I’m not sure if you’re talking about painting, but neither of us are considering doing that ourselves. It makes more sense for us to pay someone.

OP posts:
ILiveForTheYadaYada · 22/02/2026 20:28

@MizzyDazzy we ploughed money into a house then the market crashed and so when we sold it we never made back all the money we had invested. We saw a loss from that but the house sold for more than we had bought it.

However, we knew it was a stepping stone house to get into catchment of an incredible primary and always knew we would move for a bigger house. We thought we would be there for 4 years but it was longer due to the crash.

I was not prepared (and neither was Dh) to live with green carpets, knotty pine bannister and spindles, embossed fruit tiles in the kitchen with round sinks you couldn't put a baking tray in. We made it our own because we had to look at it day in, day out. Plus we enjoyed the process of choosing new things and the joy at ripping out the shitty stuff we hated.

Considering the valuation of your house it is a small percentage cost wise.

USSAthena · 22/02/2026 21:26

I’m in my forever house and I would like one thing added to make it perfect. Cost £20,000. I’m still at the no fecking-way stage!

Spending £40,000 on a house you don’t love that has a 5-year time limit. Absolutely not.

In your shoes I’d be looking at cost effective and acceptable options.

My comparison of a current situation in my home with yours: our bathroom needs some work, but in the longer term we’re going to rip out the bath and put a deep sitting bath with a shower beside it.

This means spending the absolute minimum on maintaining the bathroom in its current state. The paint is peeling behind the sink (one day it will be ripped out and replaced) so we’ve bought some (appropriate for the space) stick on tiles.

repainting = £300 minimum whereas the stickers were only £3!

MizzyDazzy · 22/02/2026 21:41

ILiveForTheYadaYada · 22/02/2026 20:28

@MizzyDazzy we ploughed money into a house then the market crashed and so when we sold it we never made back all the money we had invested. We saw a loss from that but the house sold for more than we had bought it.

However, we knew it was a stepping stone house to get into catchment of an incredible primary and always knew we would move for a bigger house. We thought we would be there for 4 years but it was longer due to the crash.

I was not prepared (and neither was Dh) to live with green carpets, knotty pine bannister and spindles, embossed fruit tiles in the kitchen with round sinks you couldn't put a baking tray in. We made it our own because we had to look at it day in, day out. Plus we enjoyed the process of choosing new things and the joy at ripping out the shitty stuff we hated.

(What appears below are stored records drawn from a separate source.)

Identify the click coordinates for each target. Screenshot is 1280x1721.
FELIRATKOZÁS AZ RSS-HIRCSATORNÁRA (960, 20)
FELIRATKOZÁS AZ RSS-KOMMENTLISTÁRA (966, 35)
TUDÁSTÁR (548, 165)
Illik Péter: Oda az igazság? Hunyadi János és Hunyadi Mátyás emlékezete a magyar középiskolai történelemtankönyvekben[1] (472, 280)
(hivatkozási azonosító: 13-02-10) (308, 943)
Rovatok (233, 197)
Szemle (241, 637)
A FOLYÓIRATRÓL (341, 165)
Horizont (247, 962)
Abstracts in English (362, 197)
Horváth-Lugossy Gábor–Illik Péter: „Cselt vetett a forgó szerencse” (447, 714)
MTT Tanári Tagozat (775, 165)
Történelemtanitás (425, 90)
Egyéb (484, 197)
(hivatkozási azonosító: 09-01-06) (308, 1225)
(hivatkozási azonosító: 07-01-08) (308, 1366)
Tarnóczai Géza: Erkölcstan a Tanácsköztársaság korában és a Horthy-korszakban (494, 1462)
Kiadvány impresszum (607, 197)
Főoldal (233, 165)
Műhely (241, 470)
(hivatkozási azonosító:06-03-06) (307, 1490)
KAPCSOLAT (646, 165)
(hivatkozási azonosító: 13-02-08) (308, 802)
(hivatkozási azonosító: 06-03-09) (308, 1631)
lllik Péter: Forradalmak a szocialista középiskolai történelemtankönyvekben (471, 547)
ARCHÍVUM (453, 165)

Considering the valuation of your house it is a small percentage cost wise.

Sounds very similar to us - this was meant to be a stepping stone but we love our kids school and we want to move too far to get them back there! We could move now to another place nearby and then move again to where we really want to be, but then would throw £50k away on stamp duty twice! So I guess in my head making this somewhere I actually want to live (and enjoy picking all the bits as you say) feels better than that!